Prompt: Only the lines from the one containing "This screenshot has height=954, width=1232." to the end of the records belong in the copy. Reproduce them word for word and drop the pictures.

(Collected data entries)
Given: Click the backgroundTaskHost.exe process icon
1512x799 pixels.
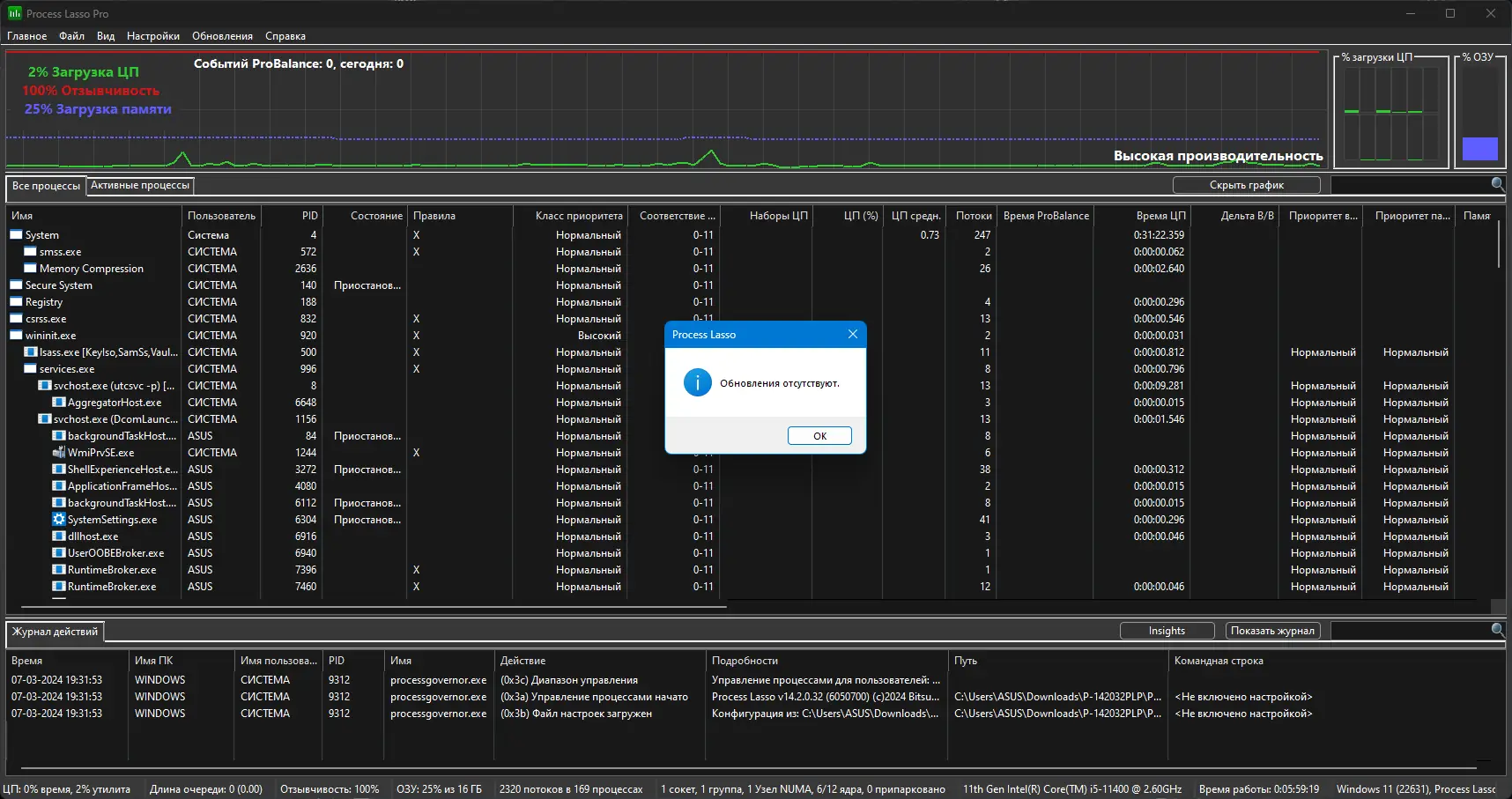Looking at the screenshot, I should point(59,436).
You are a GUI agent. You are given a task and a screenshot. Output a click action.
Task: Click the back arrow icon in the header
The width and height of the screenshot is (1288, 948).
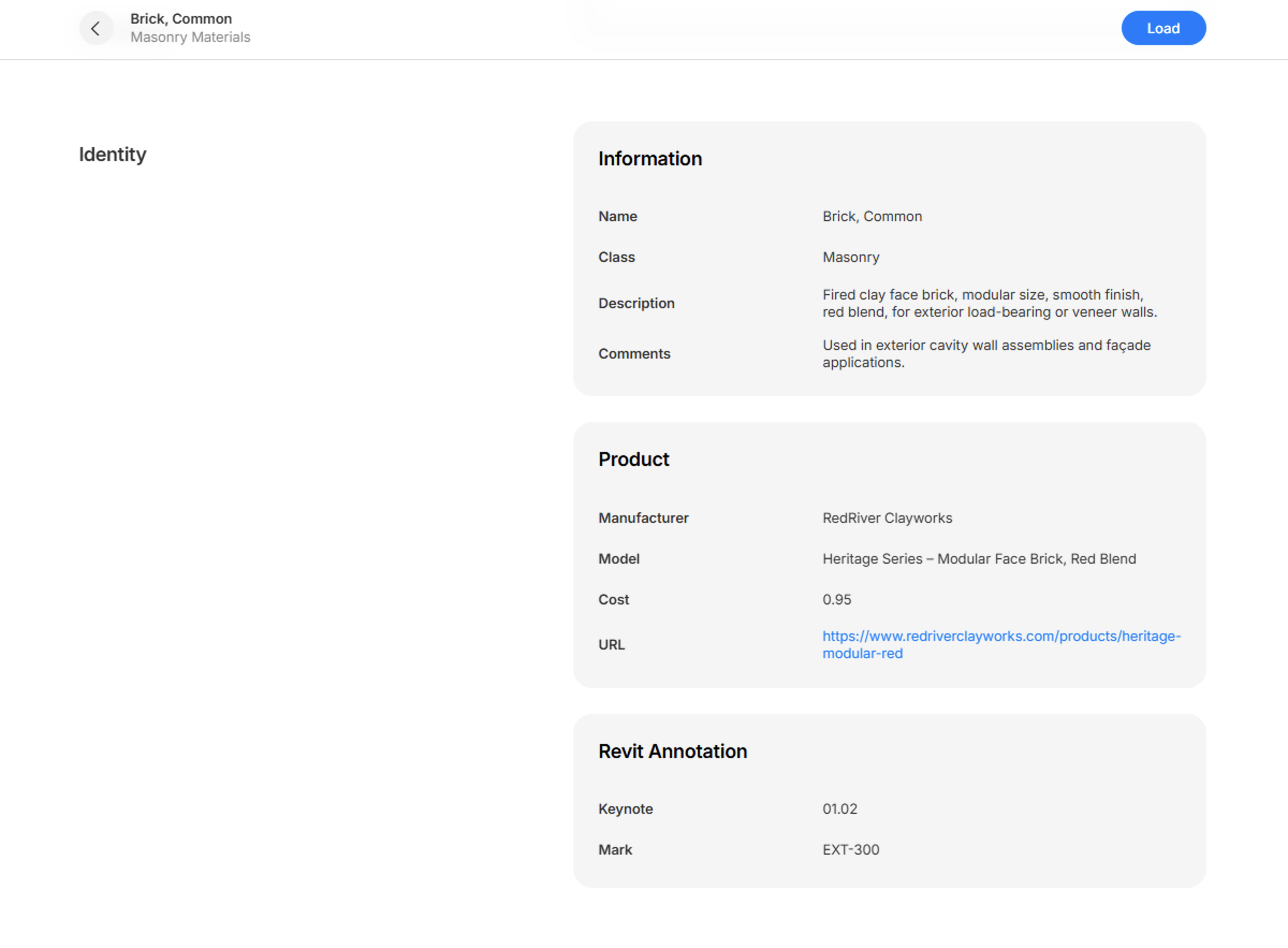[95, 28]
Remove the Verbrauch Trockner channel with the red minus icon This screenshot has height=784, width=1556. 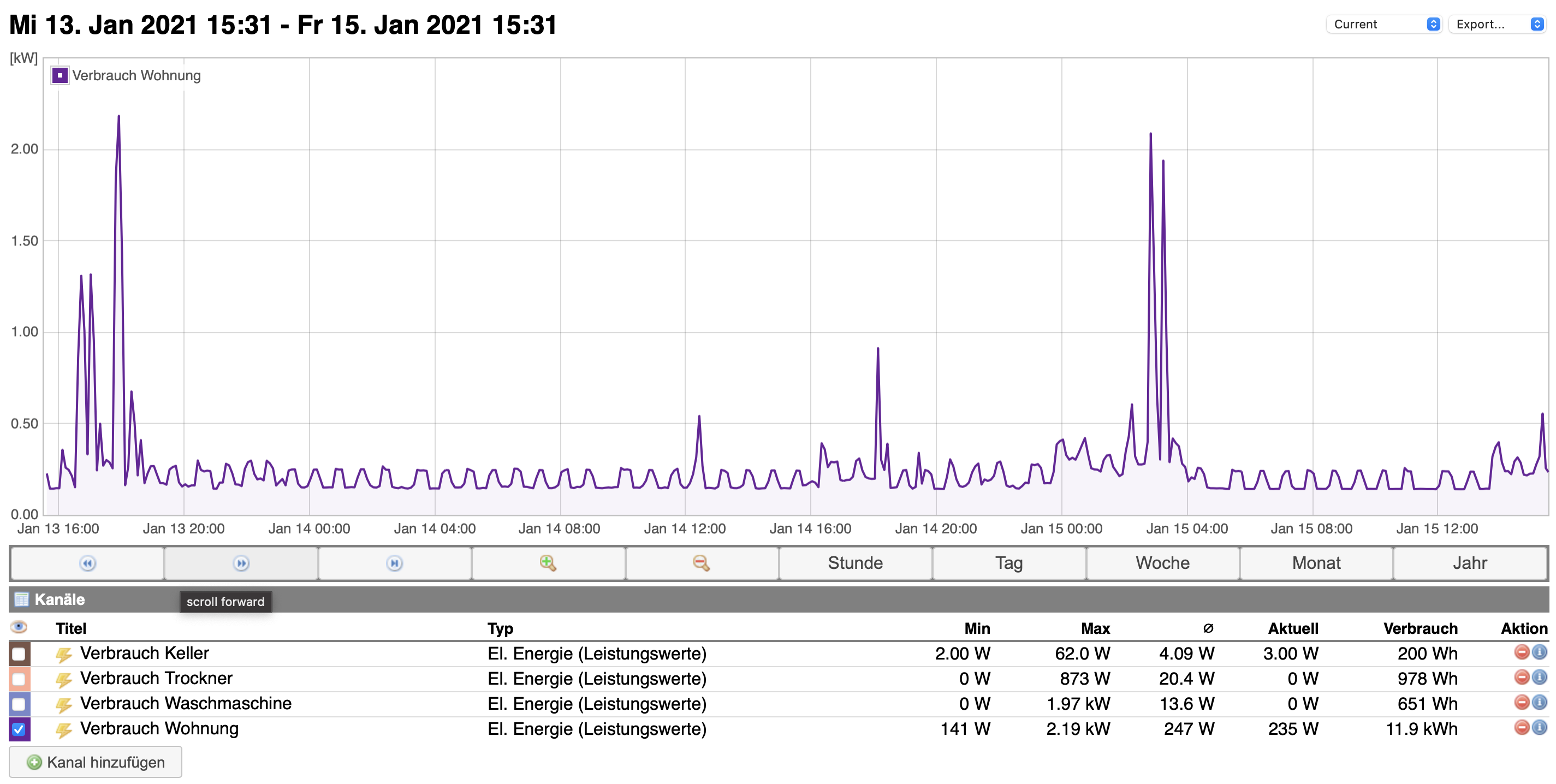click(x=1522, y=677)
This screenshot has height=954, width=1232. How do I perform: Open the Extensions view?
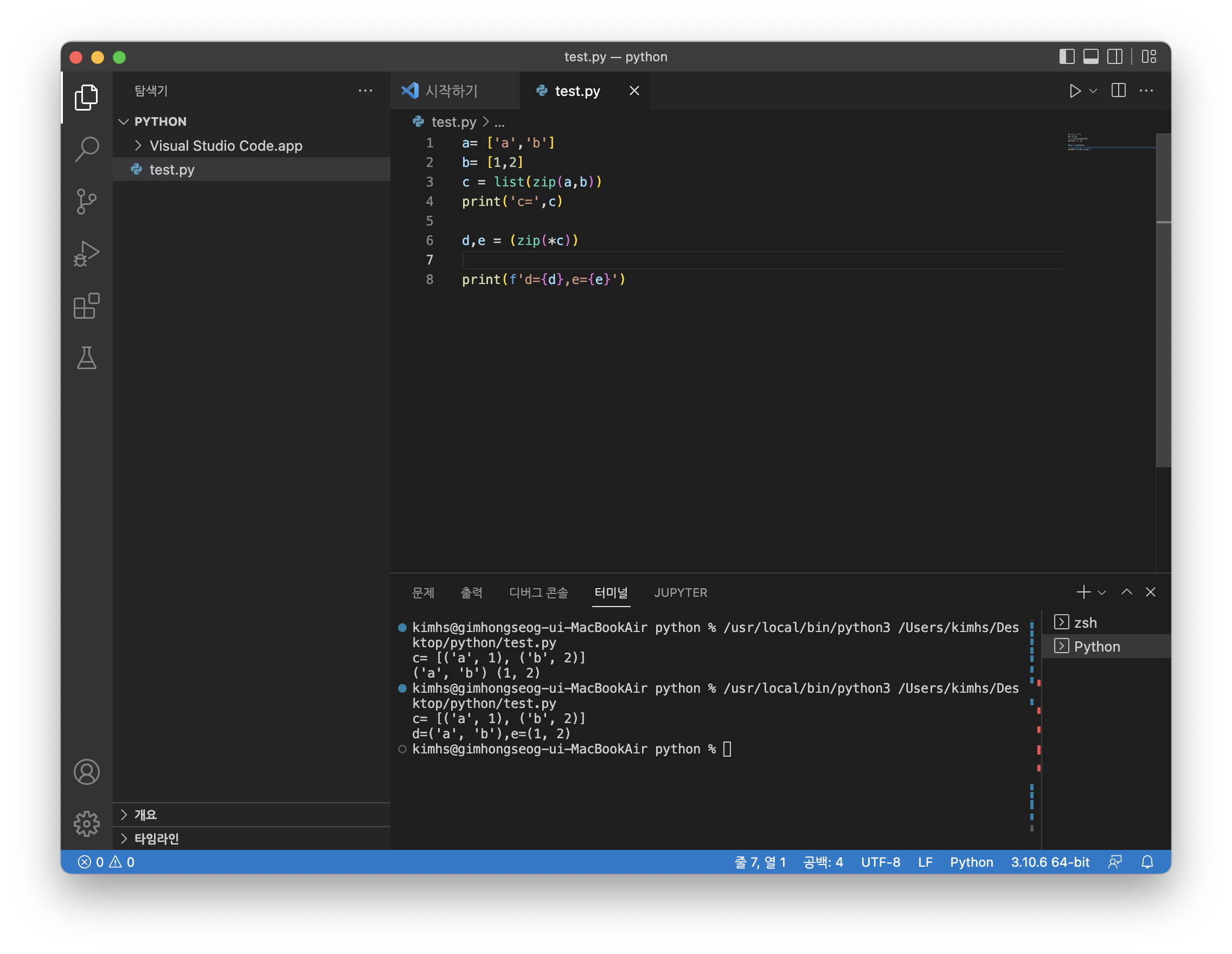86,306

Written answer:
This screenshot has height=954, width=1232. How do I perform: Open the Extensions view?
86,306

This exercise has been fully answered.